次のドキュメントを使用して、オンプレミス ネットワークに接続されている Azure Virtual Network を作成する方法を学習してください。

カスタム DNS サーバーを作成する

重要

DNS サーバーの作成と構成は、HDInsight を仮想ネットワークにインストールする前に行う必要があります。

次の手順では Azure portal を使用して Azure Virtual Machine を作成します。 他の方法で仮想マシンを作成する場合は、VM の作成 - Azure CLI および VM の作成 - Azure PowerShell に関するページをご覧ください。 Bind DNS ソフトウェアを使用する Linux VM を作成するには、次の手順に従います。

  1. Azure portal にサインインします。

  2. 上部のメニューで、 [+ リソースの作成] を選択します。

    Create an Ubuntu virtual machine.

  3. [Compute]\(計算\)>[Virtual machine]\(仮想マシン\) を選択して、 [仮想マシンの作成] ページに移動します。

  4. [基本] タブで、次の情報を入力します。

    フィールド
    サブスクリプション 適切なサブスクリプションを選択します。
    Resource group 前に作成した仮想ネットワークが含まれているリソース グループを選択します。
    仮想マシン名 この仮想マシンを特定するフレンドリ名を入力します。 この例では、DNSProxy を使用します。
    リージョン 前に作成した仮想ネットワークと同じリージョンを選択します。 すべてのリージョンですべての VM サイズを使用できるわけではありません。
    可用性のオプション 必要な可用性のレベルを選択します。 Azure は、アプリケーションの可用性と耐障害性を管理するためのさまざまなオプションを提供しています。 可用性ゾーンまたは可用性セット内のレプリケートされた VM を使用して、データセンターの障害やメンテナンス イベントからアプリやデータを保護するためのソリューションを設計します。 この例では、[インフラストラクチャ冗長は必要ありません] を使用します。
    Image [Ubuntu Server 18.04 LTS] のままにしてください。
    認証の種類 [パスワード] または [SSH 公開キー] : SSH アカウントの認証方法。 より安全な公開キーを使用することをお勧めします。 この例では、[パスワード] を使用します。 詳細については、Linux VM 用の SSH キーの作成と使用に関するドキュメントをご覧ください。
    ユーザー名 VM の管理者ユーザー名を入力します。 この例では、sshuser を使用します。
    [パスワード] または [SSH 公開キー] 使用可能なフィールドは、[認証の種類] として選択された内容によって決定されます。 適切な値を入力します。
    パブリック受信ポート [選択したポートを許可する] を選択します。 次に、[受信ポートを選択] ボックスの一覧から [SSH (22)] を選択します。
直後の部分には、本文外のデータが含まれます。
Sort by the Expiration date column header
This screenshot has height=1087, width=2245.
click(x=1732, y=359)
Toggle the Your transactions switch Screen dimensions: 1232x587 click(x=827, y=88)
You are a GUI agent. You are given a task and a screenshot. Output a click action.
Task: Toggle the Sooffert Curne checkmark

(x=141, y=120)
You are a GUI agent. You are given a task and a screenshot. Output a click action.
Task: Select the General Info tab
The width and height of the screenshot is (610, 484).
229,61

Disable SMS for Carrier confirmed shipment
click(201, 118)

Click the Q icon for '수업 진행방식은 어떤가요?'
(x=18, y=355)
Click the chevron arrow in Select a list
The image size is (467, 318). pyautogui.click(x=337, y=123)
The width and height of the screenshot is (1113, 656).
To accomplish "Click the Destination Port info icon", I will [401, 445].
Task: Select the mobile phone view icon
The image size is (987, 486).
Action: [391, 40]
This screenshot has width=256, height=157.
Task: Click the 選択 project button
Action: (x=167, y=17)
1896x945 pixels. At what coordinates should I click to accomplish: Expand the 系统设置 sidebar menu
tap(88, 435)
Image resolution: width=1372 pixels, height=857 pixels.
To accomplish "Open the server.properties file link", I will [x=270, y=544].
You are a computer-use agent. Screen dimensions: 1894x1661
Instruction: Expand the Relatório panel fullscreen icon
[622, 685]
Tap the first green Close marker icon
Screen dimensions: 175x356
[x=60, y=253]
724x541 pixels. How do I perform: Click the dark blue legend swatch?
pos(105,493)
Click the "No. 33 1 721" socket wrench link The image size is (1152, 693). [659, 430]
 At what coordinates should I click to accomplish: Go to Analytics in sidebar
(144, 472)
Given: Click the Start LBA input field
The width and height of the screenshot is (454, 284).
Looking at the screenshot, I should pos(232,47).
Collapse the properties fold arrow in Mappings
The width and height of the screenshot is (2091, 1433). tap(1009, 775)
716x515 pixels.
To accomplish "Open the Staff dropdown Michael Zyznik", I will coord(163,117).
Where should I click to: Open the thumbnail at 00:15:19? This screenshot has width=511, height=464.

    Virtual machine basic configuration.

    他のエントリは既定値のままにして、[ネットワーク] タブを選択します。

  5. [ネットワーク] タブで、次の情報を入力します。

    フィールド
    仮想ネットワーク 前に作成した仮想ネットワークを選択します。
    Subnet 前に作成した仮想ネットワークの既定のサブネットを選択します。 VPN Gateway で使用されているサブネットは選択 しないでください
    パブリック IP 自動入力されている値を使用します。

    HDInsight Virtual network settings.

    他のエントリは既定値のままにして、[確認と作成] を選択します。

  6. [確認と作成] タブで、[作成] を選択して仮想マシンを作成します。

IP アドレスの確認

仮想マシンが作成されると、[リソースに移動] ボタンが含まれている [デプロイメントに成功しました] という通知を受け取ります。 [リソースに移動] を選択して、新しい仮想マシンに移動します。 新しい仮想マシンの既定のビューで、次の手順に従って関連する IP アドレスを特定します。

  1. [設定][プロパティ] を選択します。

  2. 後で使用するために [パブリック IP アドレス/DNS 名ラベル][プライベート IP アドレス] の値をメモします。

    Public and private IP addresses.

Bind (DNS ソフトウェア) をインストールして構成する

  1. SSH を使用して、仮想マシンの パブリック IP アドレス にアクセスします。 sshuser は、VM の作成時に指定した SSH ユーザー アカウントで置き換えます。 次の例では、40.68.254.142 の仮想マシンに接続します。

    ssh sshuser@40.68.254.142
    
  2. Bind をインストールするには、SSH セッションから次のコマンドを使用します。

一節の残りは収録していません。